▸ **INSTRUCTIONS TO FOLLOW**: Show every line of the material that contains the string "Viewport".

Screen grounding examples
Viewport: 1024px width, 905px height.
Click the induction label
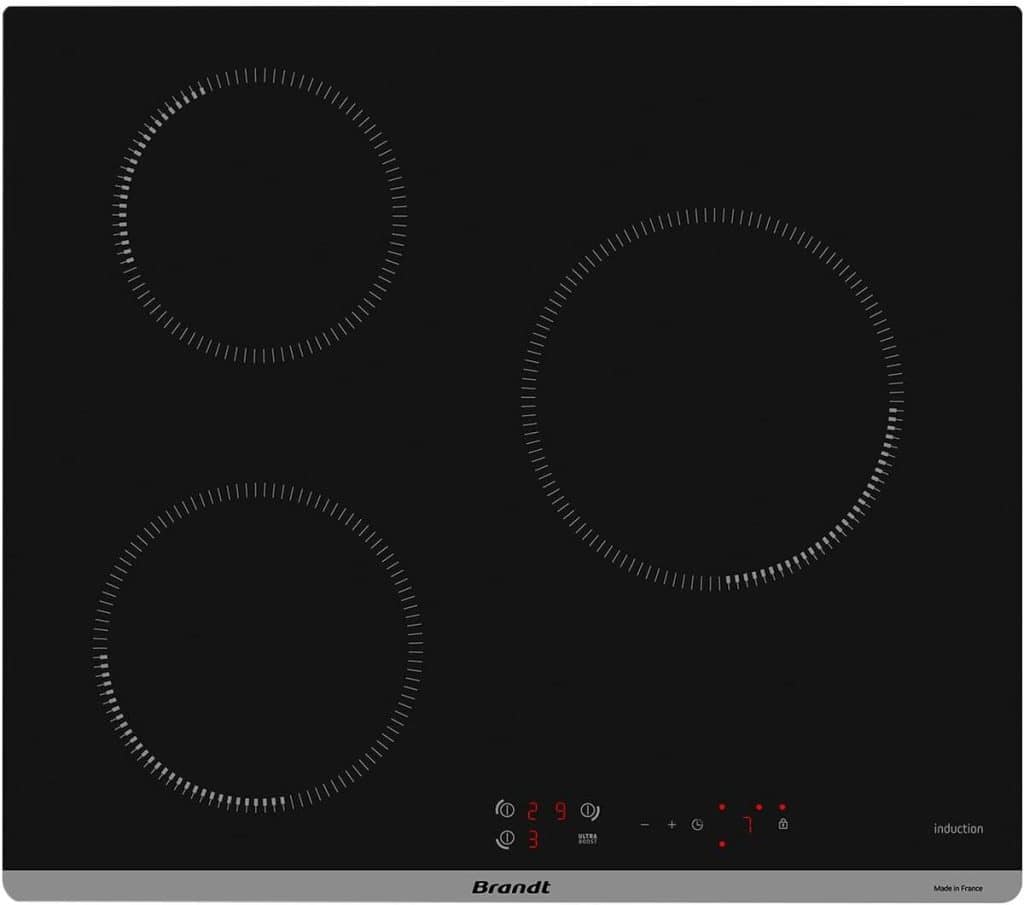958,829

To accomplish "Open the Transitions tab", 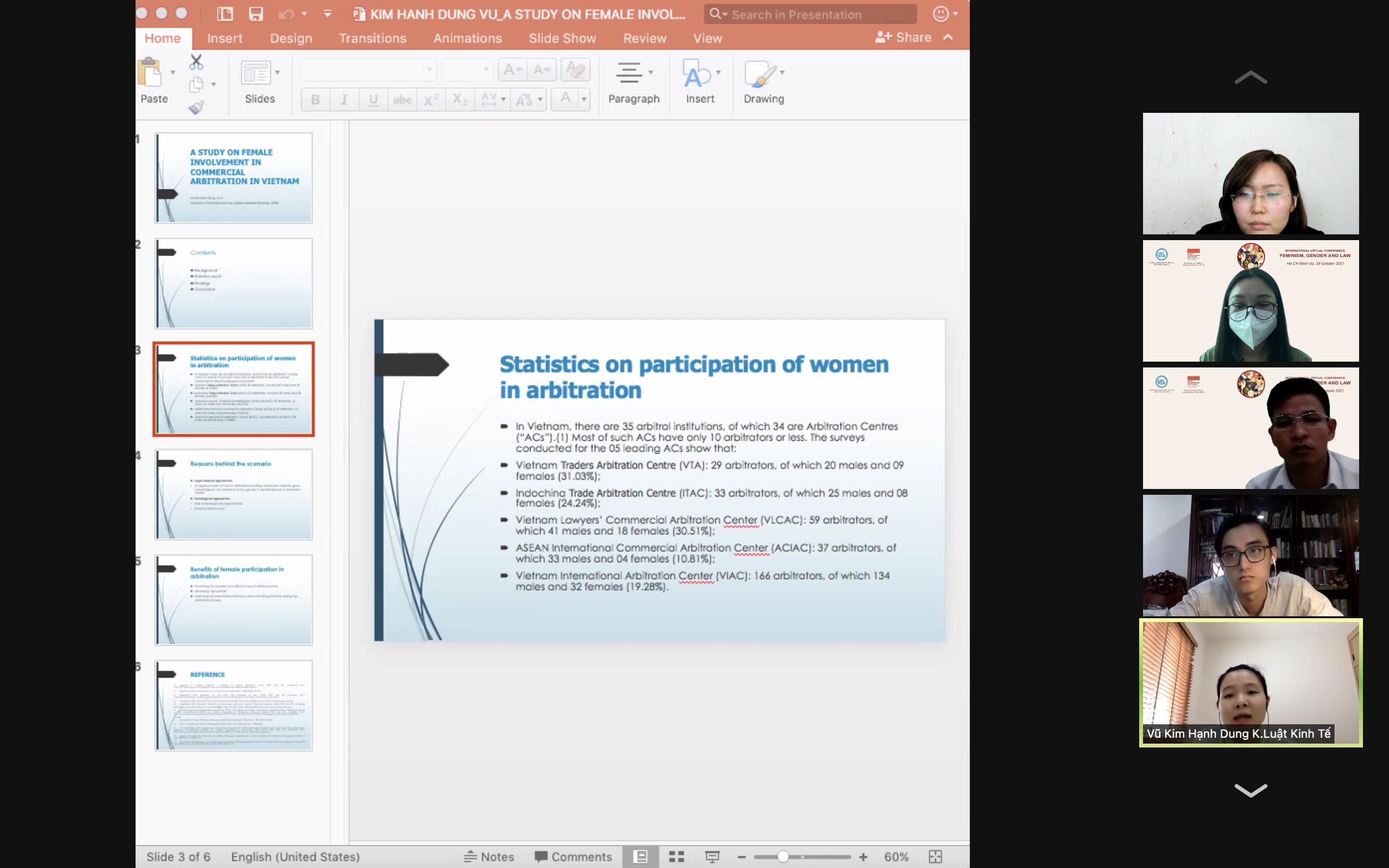I will pos(372,39).
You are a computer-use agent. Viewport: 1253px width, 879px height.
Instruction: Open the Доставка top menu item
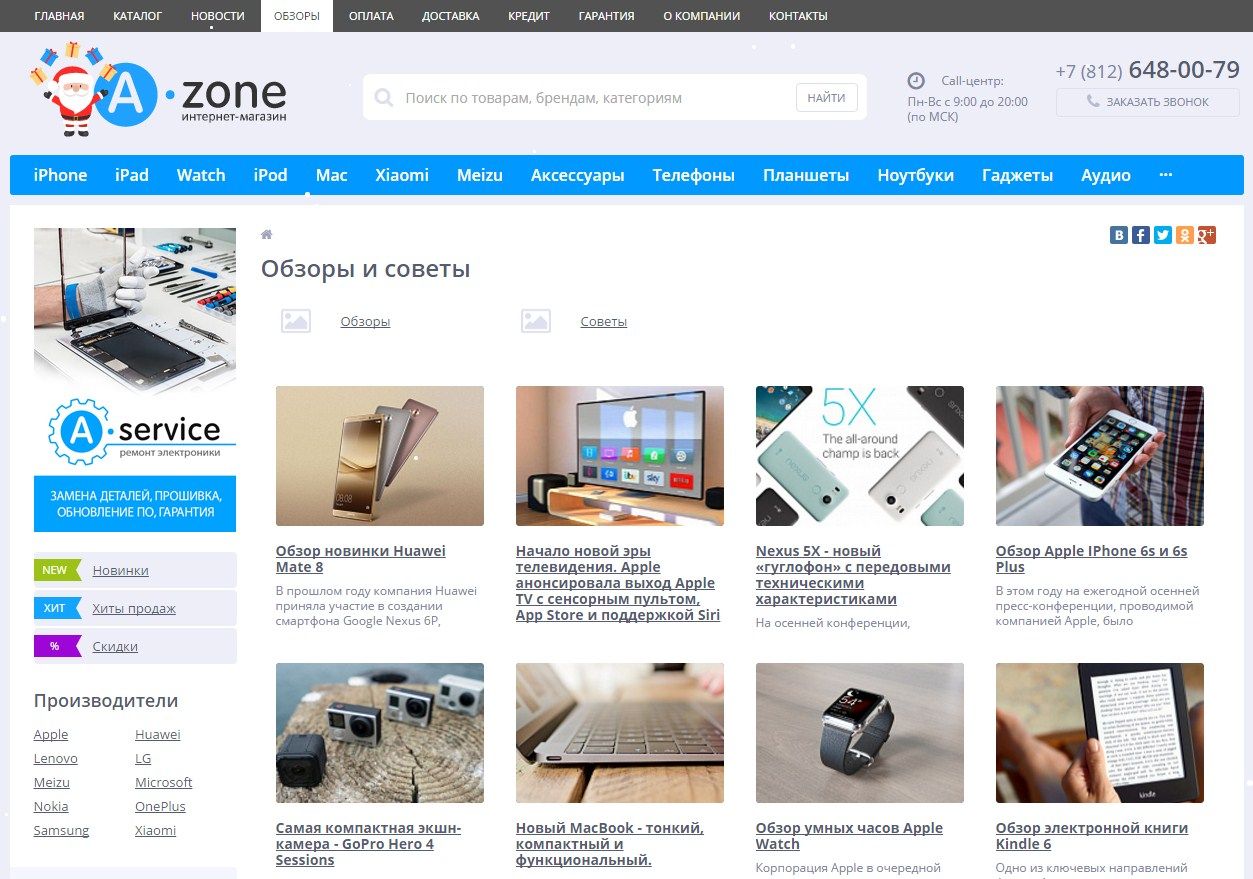point(450,16)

▸ **RESPONSE**:
Viewport: 1024px width, 905px height.
You are a computer-use agent. Viewport: 1253px width, 879px height.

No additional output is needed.